■ **What to work on**
Number of lines below with "agent": work it out and reply with that number only.

■ **Data listing**
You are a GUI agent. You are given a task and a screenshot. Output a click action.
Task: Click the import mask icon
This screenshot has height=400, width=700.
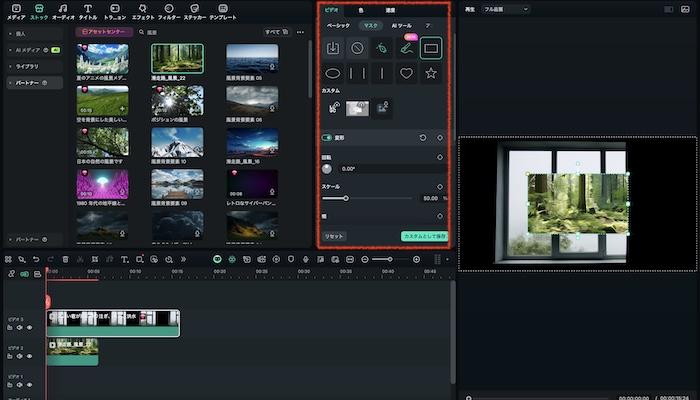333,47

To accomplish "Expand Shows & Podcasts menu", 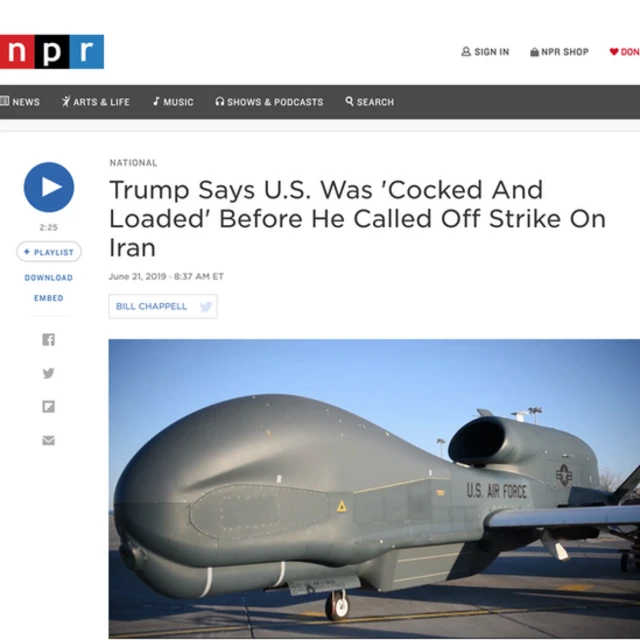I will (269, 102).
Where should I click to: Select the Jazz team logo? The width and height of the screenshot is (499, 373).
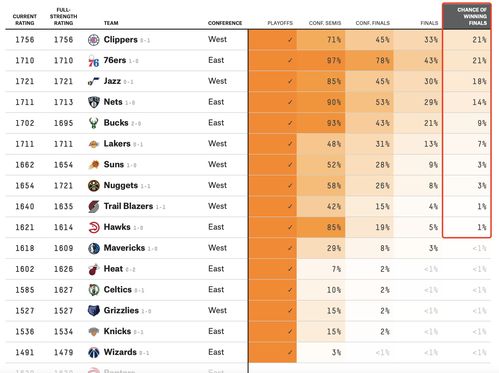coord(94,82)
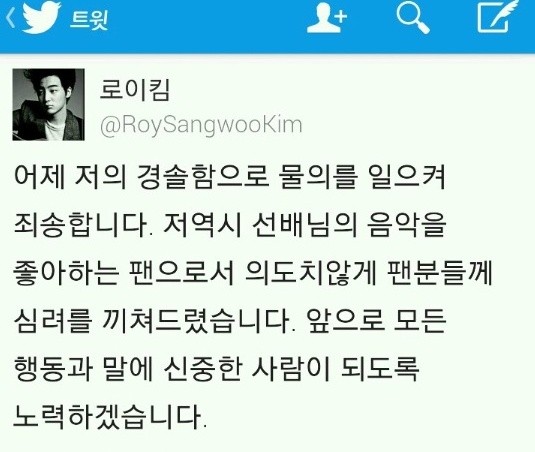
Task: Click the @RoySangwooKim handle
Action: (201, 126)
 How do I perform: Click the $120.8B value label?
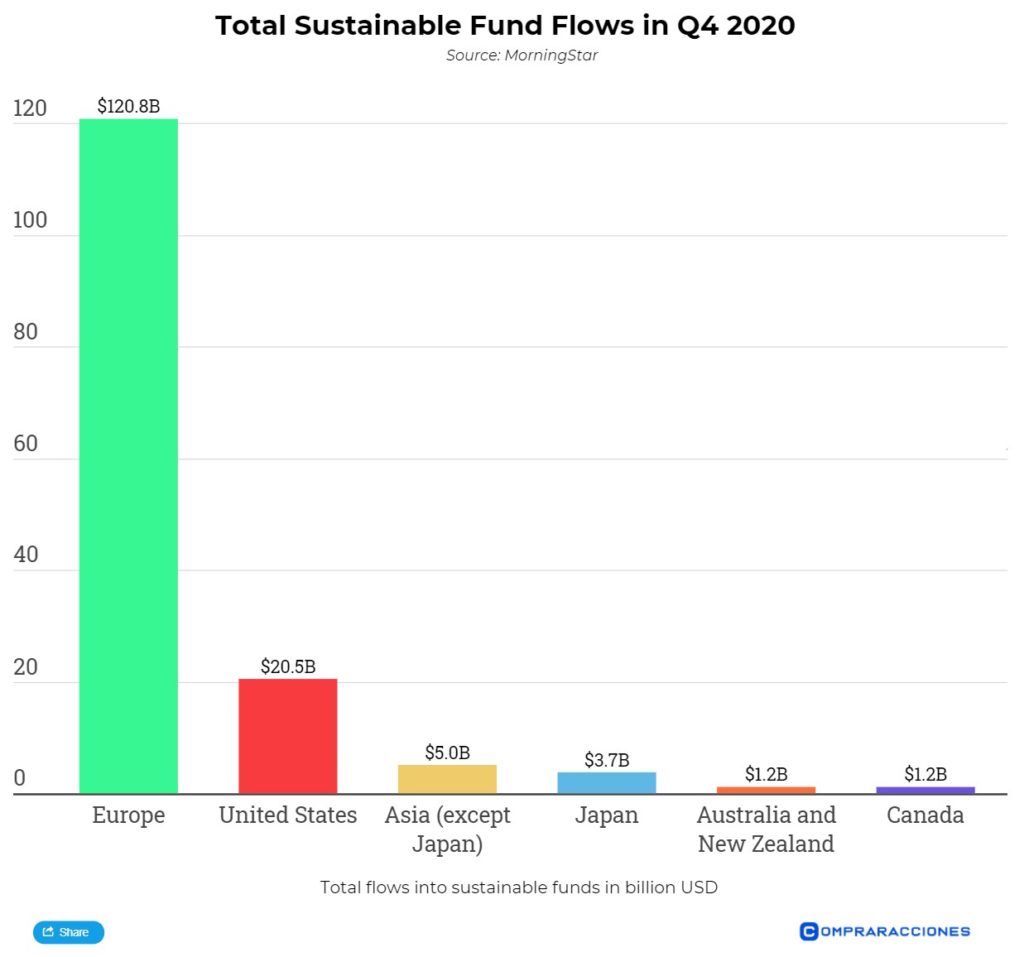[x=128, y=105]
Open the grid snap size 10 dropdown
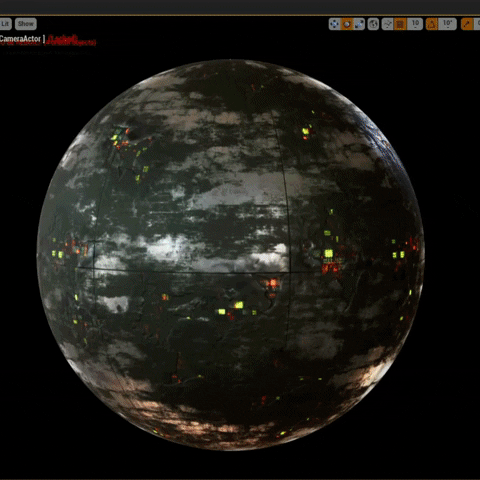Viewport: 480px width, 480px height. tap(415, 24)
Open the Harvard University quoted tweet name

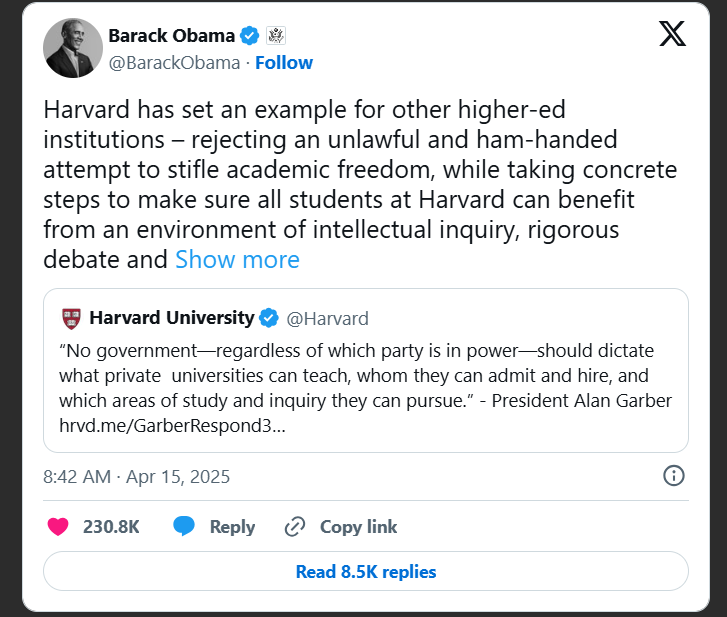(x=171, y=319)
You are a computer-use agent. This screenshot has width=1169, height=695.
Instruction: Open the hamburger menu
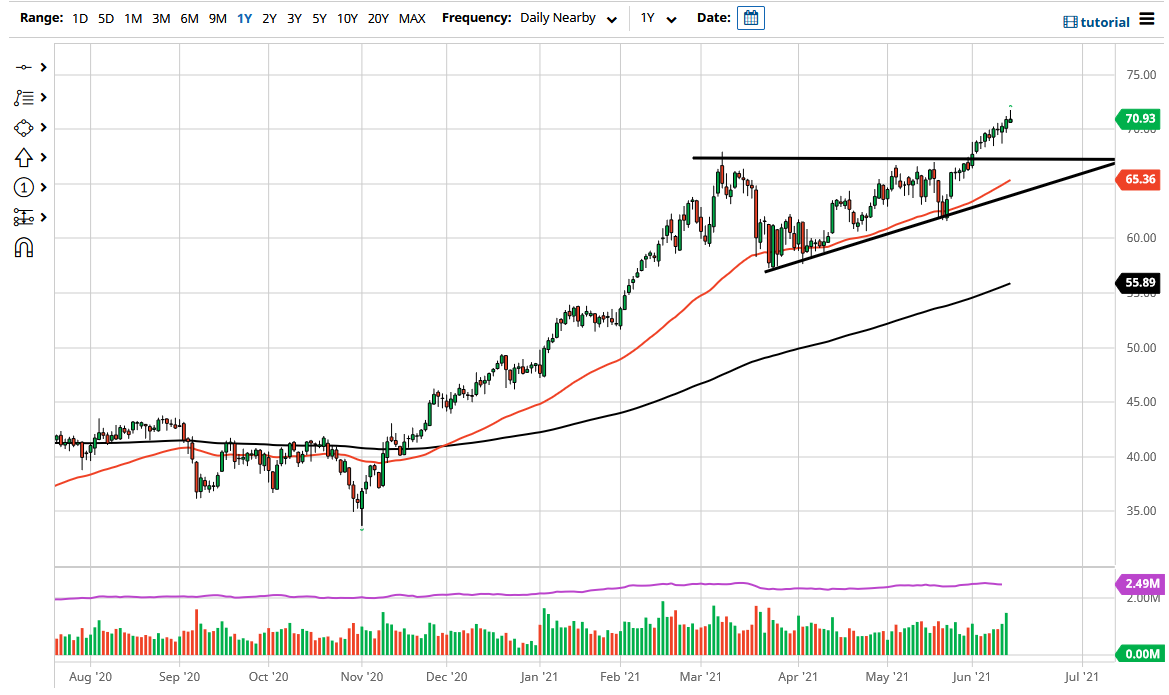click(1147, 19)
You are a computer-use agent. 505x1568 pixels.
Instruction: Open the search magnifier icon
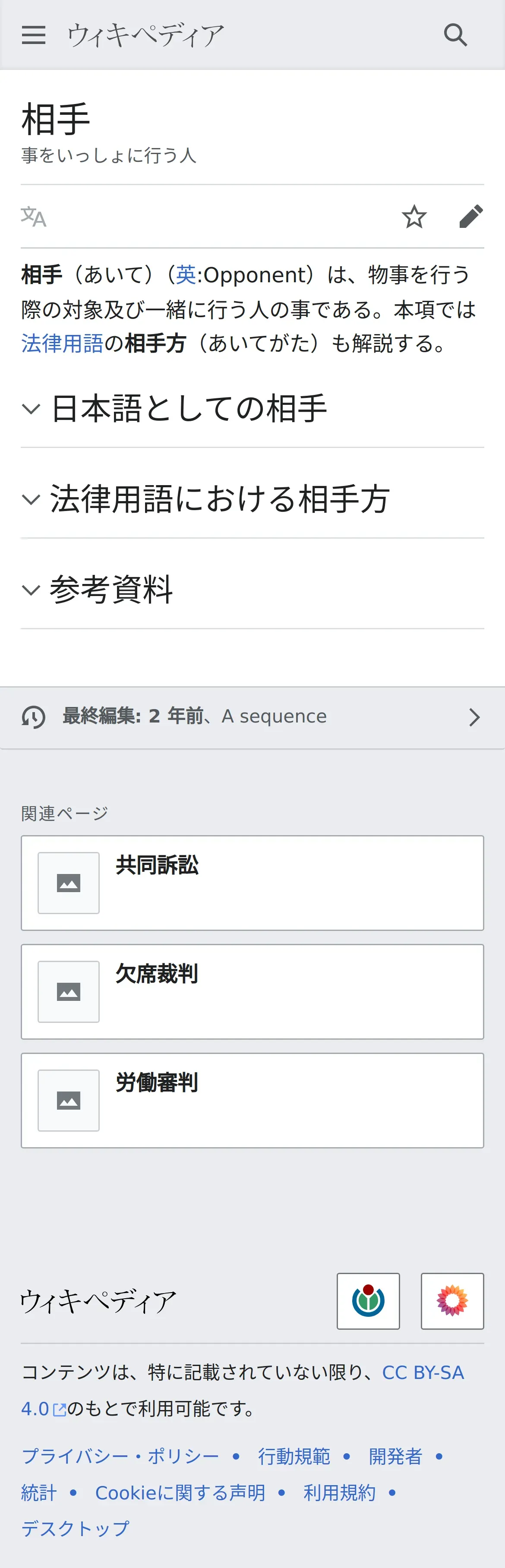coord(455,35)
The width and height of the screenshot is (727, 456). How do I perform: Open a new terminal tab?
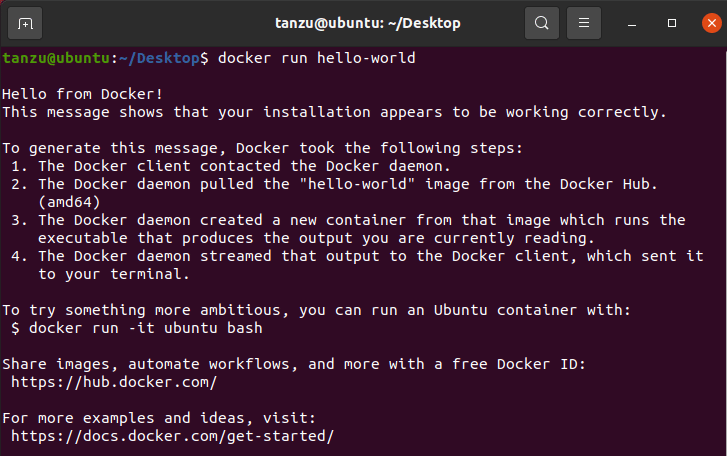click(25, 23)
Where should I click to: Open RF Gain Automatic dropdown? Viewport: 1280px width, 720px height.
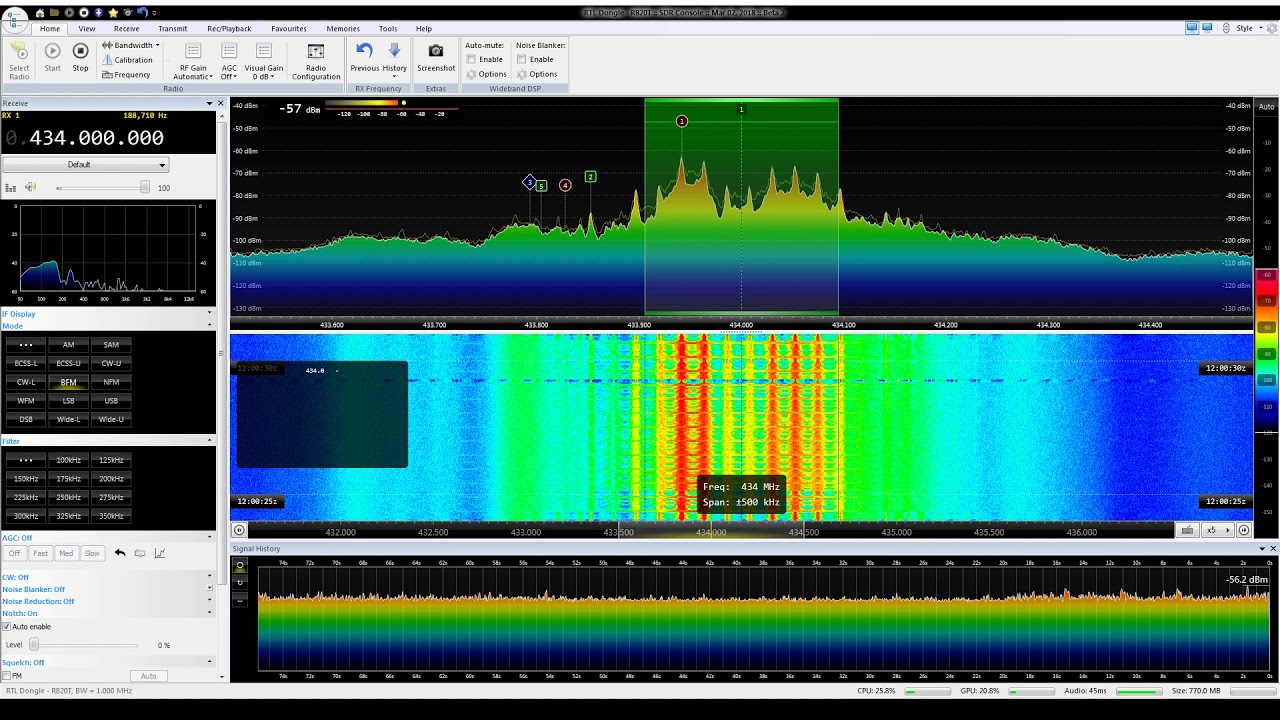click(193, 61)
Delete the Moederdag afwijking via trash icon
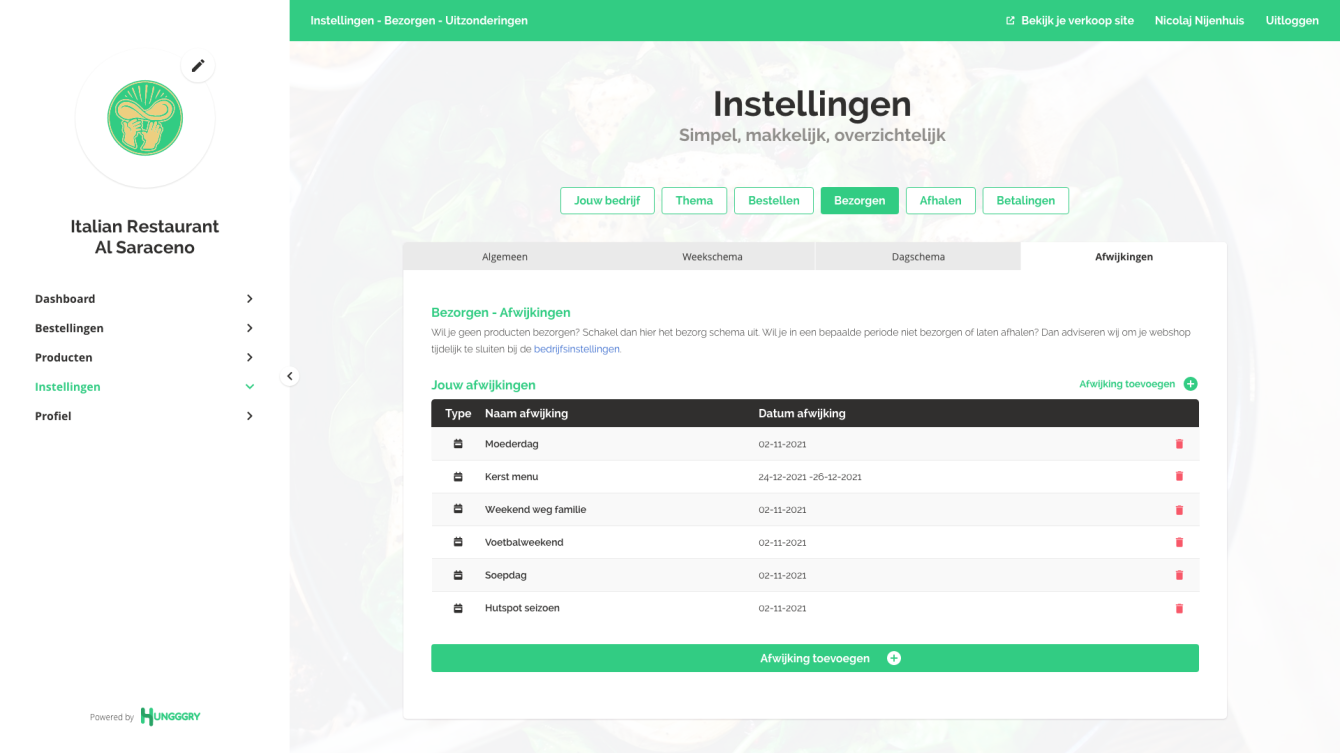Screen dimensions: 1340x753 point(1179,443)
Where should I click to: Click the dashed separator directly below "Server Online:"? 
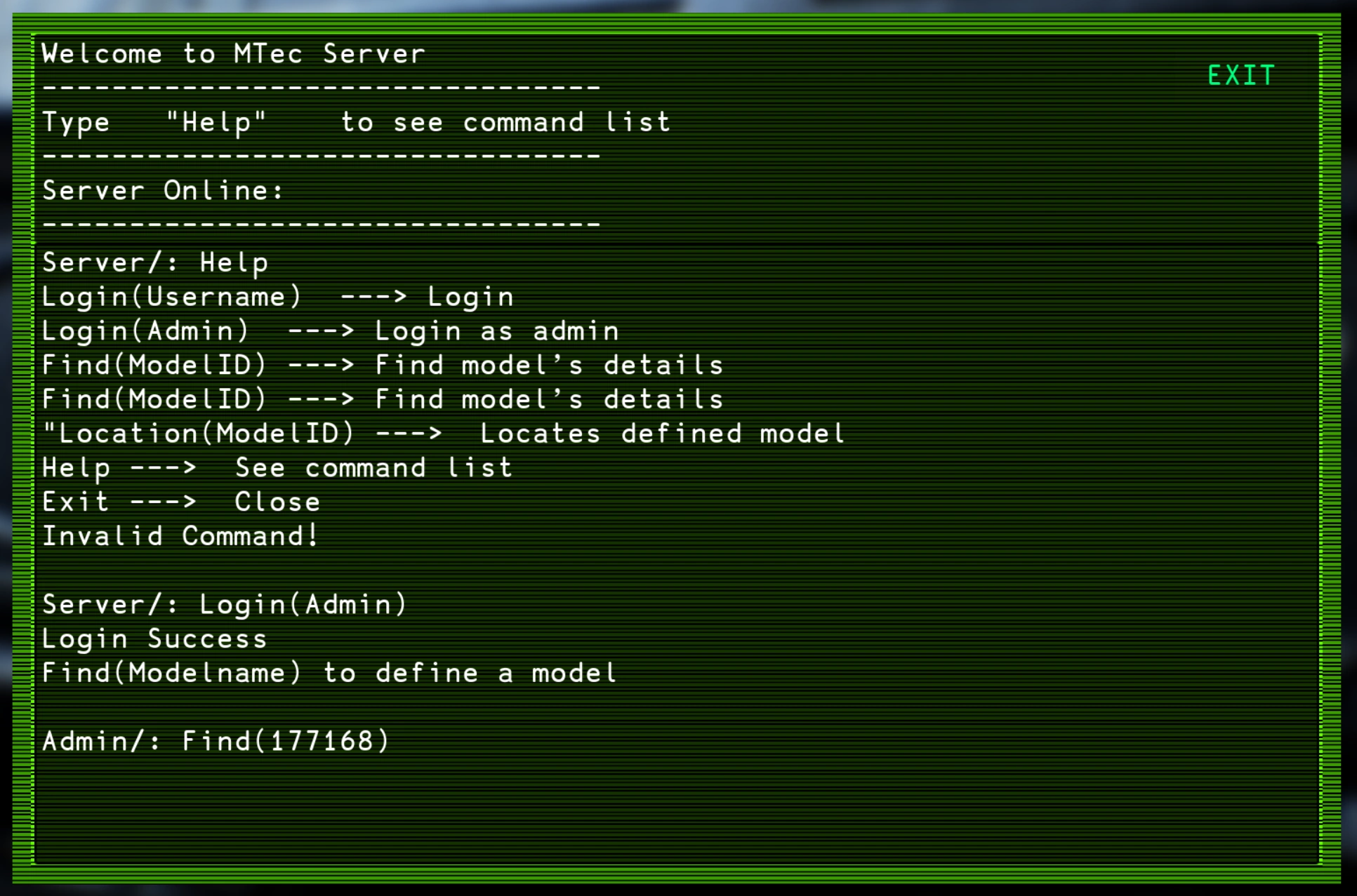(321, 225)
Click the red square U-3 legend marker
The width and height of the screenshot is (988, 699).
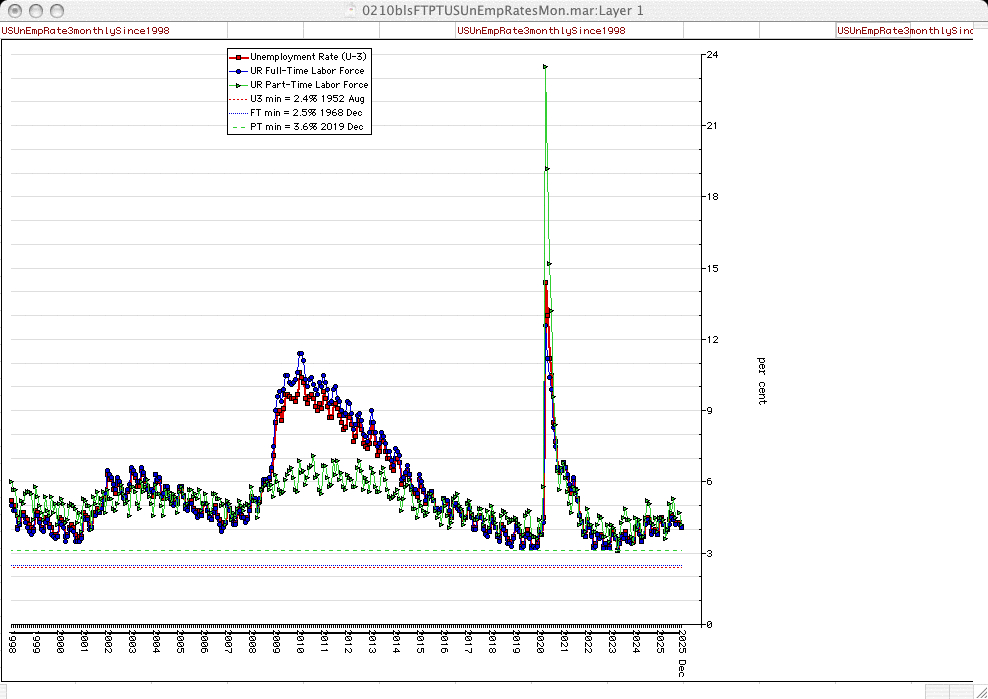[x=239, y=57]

■ **Completed task**
3